A situação é mais ou menos contornada se o conjunto tem integrantes que, muito embora não saibam ler partitura, têm boa memória musical. Em certa medida, eles são a referência para aqueles mais inseguros e assumem o papel de arrimos do naipe. O que parece ser uma solução, a priori, pode, na verdade, ser um problema, sobretudo quando se estabelece uma relação de dependência, viciosa, e o coro não consegue cantar sem tais líderes. Esse quadro se agrava quando esse cantor, consciente da responsabilidade que tem dentro do grupo, se considera insubstituível e passa a agir de forma inconveniente e perigosa, tratando os demais colegas e o regente como reféns dos seus caprichos, vontades e opiniões.
Algumas atitudes contribuem para ratificar esse status. Às vezes, o ensaio não começa enquanto esses indivíduos não chegam. Em outras ocasiões, as apresentações são canceladas porque tais coralistas não podem participar. Quando esse tipo de liderança involuntária ganha notoriedade no âmbito de um grupo e conta com a aquiescência dos seus integrantes, recebendo elogios excessivos e/ou tratamento diferenciado, os prejuízos se revelam a curto, médio e longo prazo. Tal conjuntura fortalece o vedetismo daqueles que se acham imprescindíveis, potencializam reações passionais, esvaziam o sentido sócio-político-cultural-educativo da prática coral.
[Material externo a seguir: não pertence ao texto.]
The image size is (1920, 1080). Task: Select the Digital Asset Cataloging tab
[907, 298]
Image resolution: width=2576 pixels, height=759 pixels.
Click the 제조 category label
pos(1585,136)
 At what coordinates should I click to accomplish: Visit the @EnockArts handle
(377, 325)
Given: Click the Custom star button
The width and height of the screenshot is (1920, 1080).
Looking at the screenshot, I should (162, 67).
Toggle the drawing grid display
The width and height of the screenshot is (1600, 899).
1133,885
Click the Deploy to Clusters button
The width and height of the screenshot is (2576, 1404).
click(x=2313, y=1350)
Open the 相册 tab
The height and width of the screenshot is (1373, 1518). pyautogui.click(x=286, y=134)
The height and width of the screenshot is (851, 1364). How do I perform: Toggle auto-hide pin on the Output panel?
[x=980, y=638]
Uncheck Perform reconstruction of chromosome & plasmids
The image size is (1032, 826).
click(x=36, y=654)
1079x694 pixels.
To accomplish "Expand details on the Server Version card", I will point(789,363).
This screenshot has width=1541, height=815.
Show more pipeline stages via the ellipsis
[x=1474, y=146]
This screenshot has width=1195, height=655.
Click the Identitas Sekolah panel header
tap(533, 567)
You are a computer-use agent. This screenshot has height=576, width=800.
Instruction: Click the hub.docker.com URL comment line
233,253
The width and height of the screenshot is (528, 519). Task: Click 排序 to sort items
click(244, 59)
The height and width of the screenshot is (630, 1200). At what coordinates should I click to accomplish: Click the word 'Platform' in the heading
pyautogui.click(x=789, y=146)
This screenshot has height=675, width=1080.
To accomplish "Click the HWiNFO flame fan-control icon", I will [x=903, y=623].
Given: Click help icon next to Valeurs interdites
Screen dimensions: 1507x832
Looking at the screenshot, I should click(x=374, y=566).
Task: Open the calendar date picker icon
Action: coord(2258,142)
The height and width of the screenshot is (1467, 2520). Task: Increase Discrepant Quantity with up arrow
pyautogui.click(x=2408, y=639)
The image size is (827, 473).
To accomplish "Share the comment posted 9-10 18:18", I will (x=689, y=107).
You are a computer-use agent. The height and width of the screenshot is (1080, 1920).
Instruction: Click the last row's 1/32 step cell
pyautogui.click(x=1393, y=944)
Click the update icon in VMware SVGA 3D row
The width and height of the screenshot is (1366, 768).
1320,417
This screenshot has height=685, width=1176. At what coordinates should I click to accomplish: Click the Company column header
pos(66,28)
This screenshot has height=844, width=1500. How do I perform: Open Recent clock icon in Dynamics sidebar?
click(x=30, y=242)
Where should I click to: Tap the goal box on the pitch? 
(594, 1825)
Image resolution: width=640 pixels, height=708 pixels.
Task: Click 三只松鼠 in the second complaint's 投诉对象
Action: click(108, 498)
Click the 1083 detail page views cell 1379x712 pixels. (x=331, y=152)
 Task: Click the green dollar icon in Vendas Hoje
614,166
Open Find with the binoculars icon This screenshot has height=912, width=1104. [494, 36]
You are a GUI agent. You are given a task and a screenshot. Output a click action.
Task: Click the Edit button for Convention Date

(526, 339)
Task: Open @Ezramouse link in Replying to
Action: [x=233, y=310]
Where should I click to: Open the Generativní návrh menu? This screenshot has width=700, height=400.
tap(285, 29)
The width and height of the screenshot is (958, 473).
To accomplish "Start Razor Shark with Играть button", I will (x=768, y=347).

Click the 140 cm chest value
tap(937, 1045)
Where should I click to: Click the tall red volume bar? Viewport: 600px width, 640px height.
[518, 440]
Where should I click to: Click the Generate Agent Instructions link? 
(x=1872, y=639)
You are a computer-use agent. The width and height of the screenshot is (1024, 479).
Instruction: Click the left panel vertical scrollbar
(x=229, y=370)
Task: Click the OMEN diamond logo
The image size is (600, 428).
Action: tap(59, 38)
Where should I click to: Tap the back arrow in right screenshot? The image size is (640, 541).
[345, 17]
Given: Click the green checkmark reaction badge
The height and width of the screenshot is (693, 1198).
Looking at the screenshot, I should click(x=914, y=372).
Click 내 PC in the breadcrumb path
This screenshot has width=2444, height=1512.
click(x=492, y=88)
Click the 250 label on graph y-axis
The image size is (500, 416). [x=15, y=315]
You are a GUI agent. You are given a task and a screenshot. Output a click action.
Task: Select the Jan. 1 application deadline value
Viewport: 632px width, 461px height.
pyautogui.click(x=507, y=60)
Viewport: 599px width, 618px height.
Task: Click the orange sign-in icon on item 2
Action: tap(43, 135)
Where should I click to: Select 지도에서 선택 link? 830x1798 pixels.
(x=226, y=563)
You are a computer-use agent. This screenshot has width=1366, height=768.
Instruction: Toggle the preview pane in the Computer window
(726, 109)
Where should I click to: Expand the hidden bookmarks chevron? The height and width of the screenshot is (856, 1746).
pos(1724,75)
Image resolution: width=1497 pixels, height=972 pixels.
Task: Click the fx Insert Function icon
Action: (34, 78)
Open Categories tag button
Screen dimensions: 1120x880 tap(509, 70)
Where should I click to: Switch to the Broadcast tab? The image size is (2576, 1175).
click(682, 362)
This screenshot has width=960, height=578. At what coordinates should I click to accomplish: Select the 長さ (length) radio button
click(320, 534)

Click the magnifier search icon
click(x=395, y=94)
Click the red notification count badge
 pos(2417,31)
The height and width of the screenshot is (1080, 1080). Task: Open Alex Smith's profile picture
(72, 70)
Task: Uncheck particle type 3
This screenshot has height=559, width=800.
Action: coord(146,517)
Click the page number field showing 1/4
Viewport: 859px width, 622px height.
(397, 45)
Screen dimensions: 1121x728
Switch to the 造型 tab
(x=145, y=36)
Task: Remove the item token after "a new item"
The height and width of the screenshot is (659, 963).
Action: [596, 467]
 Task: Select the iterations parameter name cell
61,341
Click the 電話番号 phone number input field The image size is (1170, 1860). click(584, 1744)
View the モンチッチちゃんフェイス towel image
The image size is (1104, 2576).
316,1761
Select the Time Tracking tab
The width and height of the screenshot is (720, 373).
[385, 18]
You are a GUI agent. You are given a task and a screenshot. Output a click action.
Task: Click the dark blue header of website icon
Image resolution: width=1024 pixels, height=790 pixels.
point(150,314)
Memória, ouvido e voz são, indiscutivelmente, atributos necessários para todo e qualquer intérprete. No entanto, como regentes, precisamos trabalhar objetivamente o solfejo e a técnica do canto, explorando o potencial de cada um dos membros do coro, indistintamente, seja num grupo religioso, de empresa ou universitário, de vozes afins ou mistas, adulto ou infanto-juvenil. À semelhança do que ocorre com o entrelaçamento dos sujeitos e contrassujeitos de uma composição polifônica, nossa ação deve favorecer a autonomia, estimular as relações interdependentes, tanto no plano afetivo quanto do saber/fazer musical, evitando, sob todas as perspectivas, os vínculos que criam dependência, relações doentias, o estrelato. Fomentar uma nova forma de atuação, criando mecanismos que assegurem a autossuficiência dos cantores, sem perder de vista, todavia, a coletividade que a prática coral exige, parece ser um caminho viável. Em outros termos, queremos que os nossos coralistas pensem, ajam e cantem como solistas, mas sempre em uníssono.